Glenn Fowler <gsf at research.att.com> wrote:

>
> On Wed, 01 Nov 2006 15:40:49 +0100 Casper.Dik at Sun.COM wrote:
> > >32-bit objects have a long long type and handle 64 bit timestamps
> > >when compiled with LARGEFILE_SOURCE
>
> > Offsets, not timestamps, unfortunately.
>
> yes, thanks
> posix 64 bit timestamps are a struct of 2 32's and not one 64 bit integer
> the main point stands that 32/64 bit objects are independent of 
> LARGEFILE_SOURCE

There is still a difference.
BSD UNIX did have 64 bit timestamps since 1981 but this was 32 bit
for seconds and 32 bits for microseconds.
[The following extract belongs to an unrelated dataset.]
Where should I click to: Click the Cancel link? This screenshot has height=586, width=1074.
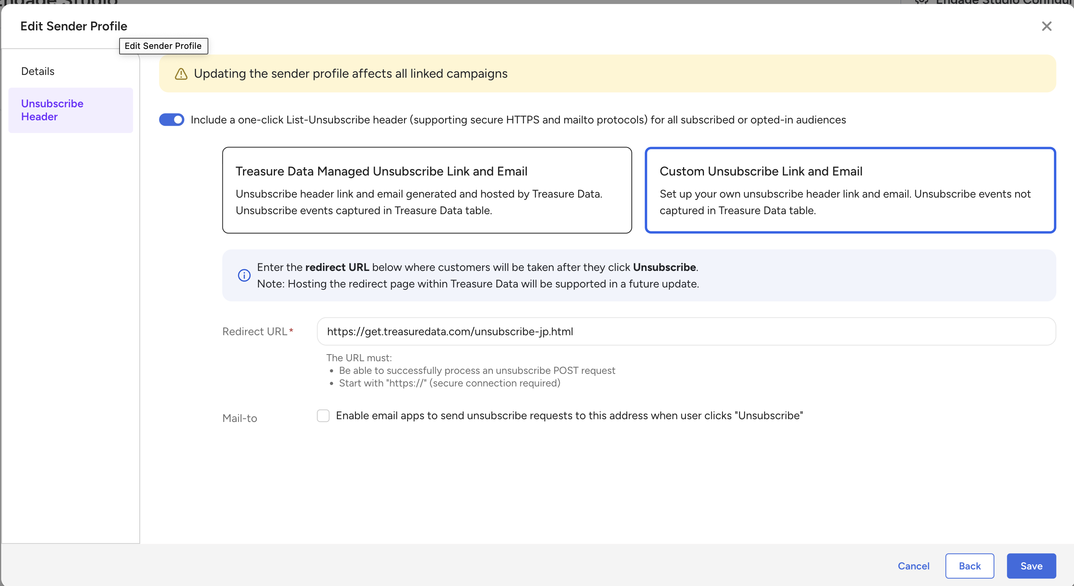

Solaris used 32 bits for seconds and
32 bits for nanoseconds.

Solaris later did introduce 64 bits for time_t for 64 bit programs.

> btw, the ast source handles <tv_sec,tv_nsec> resolution times by converting
> to 64 bit Time_t nanoseconds since the epoch, giving a max representable date 
> of
> "2554-07-21+23:34:33.709551614 UTC", greatly simplifying ast time manipulation
> code

Could you explain please?

With a 64 bit time_t, you are able to represent 1970 +-292277256192 years.

The current UNIX time problem is struct tm that only allows 1900 +- 2G years.